Description - Omer Pasha Latas by Celia Hawkesworth
Sarajevo, 1850. It is the story of Omer Pasha Latas, born Mihailo Latas into a Serbian Orthodox family living on the eastern edge of the Hapsburg empire. When Mihailo's chances of a military career in Austria fail, he flees across the border into Ottoman Bosnia. He converts to Islam and makes his way to Istanbul where his exceptional intelligence and qualities as a potential military leader are recognized by the Sultan. Having distinguished himself in mercilessly suppressing uprisings in Albania, Syria and Kurdistan, and subsequently in Montenegro, Herzegovina and Albania, in the year 1850 the Sultan sends Omer Pasha to Bosnia to quell resistance by local landowners to modernizing reforms. Now in the land of his fathers, Omer Pasha's display and misuse of power is all the more urgent but also more complex. Along with an exquisitely drawn array of local characters, Andric portrays a man at once supremely arrogant and pitifully vulnerable, and a city in the grip of fear.

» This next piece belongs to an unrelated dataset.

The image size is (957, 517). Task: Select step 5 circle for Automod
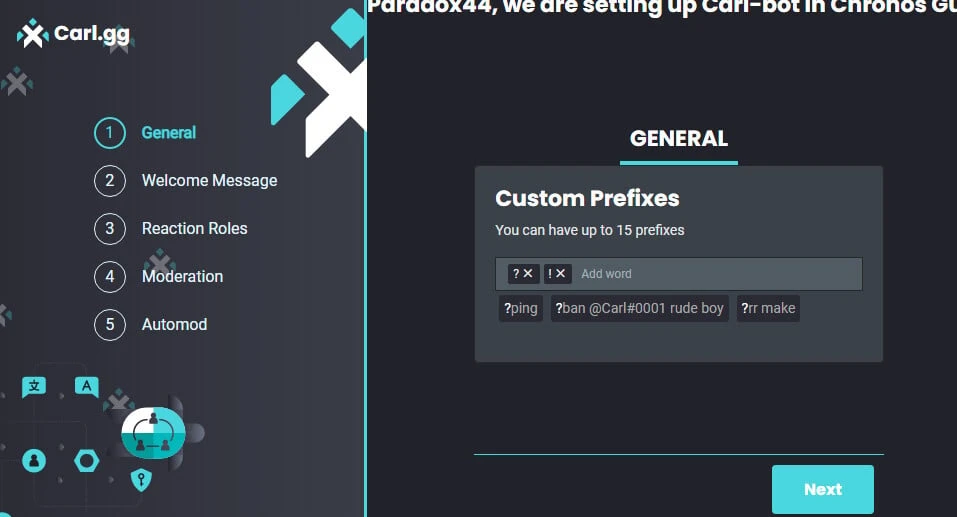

A sweeping epic by Nobel Prize-winner Ivo Andrić about power, identity, and Islam set in 19th-century Ottoman Bosnia and Istanbul.

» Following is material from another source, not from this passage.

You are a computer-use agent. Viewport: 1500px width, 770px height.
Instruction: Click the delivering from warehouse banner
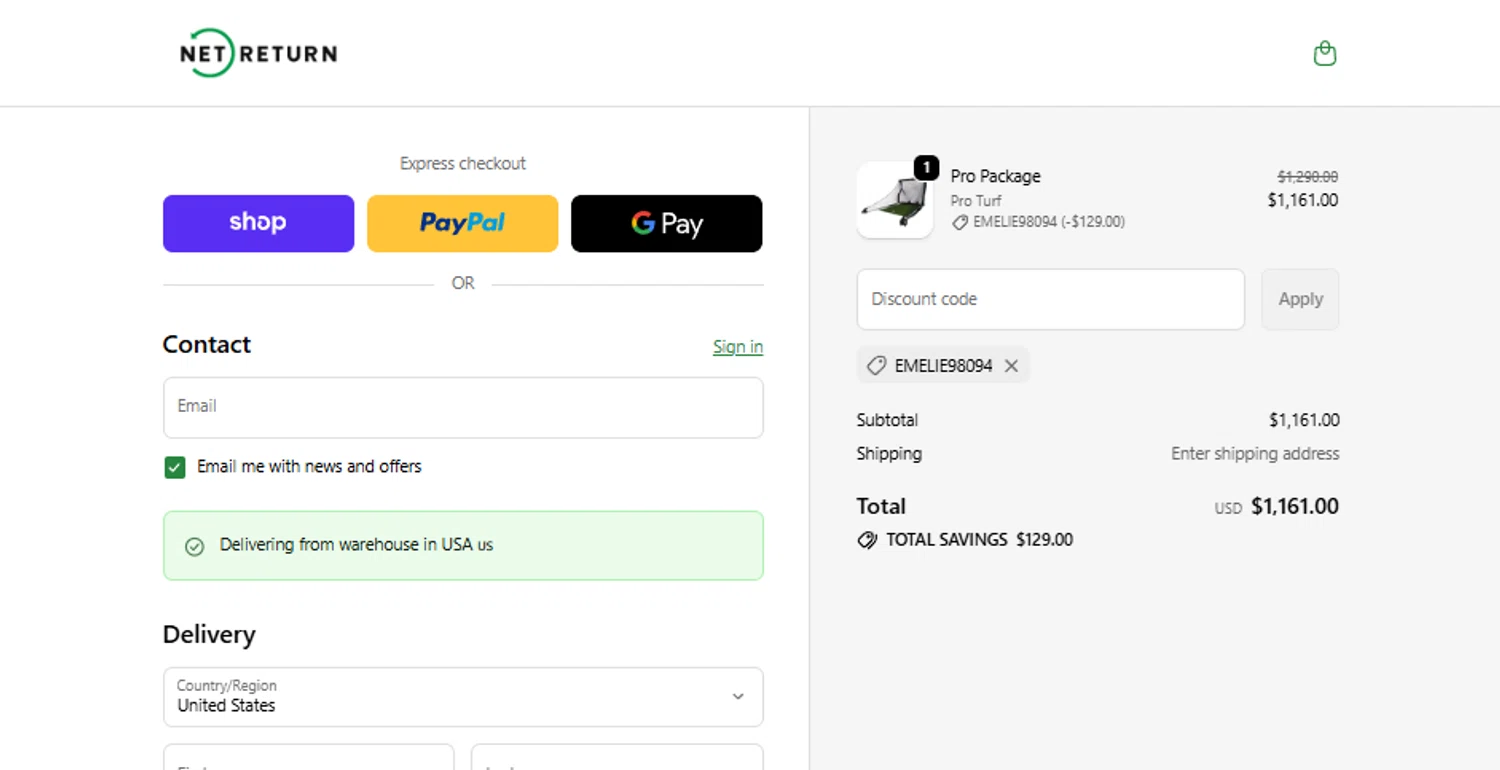462,546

Omer Pasha Latas is set in nineteenth-century Sarajevo, where Muslims and Christians live in uneasy proximity while entertaining a common resentment of faraway Ottoman rule. Omer is the seraskier, commander in chief of the Sultan's armies, and as the book begins he arrives from Istanbul, dispatched to bring Sarajevo's landowners to heel, a task that he accomplishes with his usual ferocity and efficiency. And yet the seraskier's expedition to Bosnia is a time of reckoning for him as well- he was born in the Balkans, a Serb and a subject of the Austro-Hungarian Empire, a bright boy who escaped his father's financial disgrace by running away and converting to Islam. Now, at the height of his power, he heads an army of misfits, adventurers, and outcasts from across Europe and Asia, and yet wherever he goes he remains a stranger.
Ivo Andrić, who won the Nobel Prize in 1961, is a spellbinding storyteller and a magnificent stylist, and here, in his final novel, he surrounds his enigmatic central figure with many vivid and fascinating minor characters, lost souls and hopeless dreamers all, in a world that is slowly sliding towards disaster. Omer Pasha Latas combines the leisurely melancholy of Joseph Roth's The Radetzky March with the stark fatalism of an old ballad.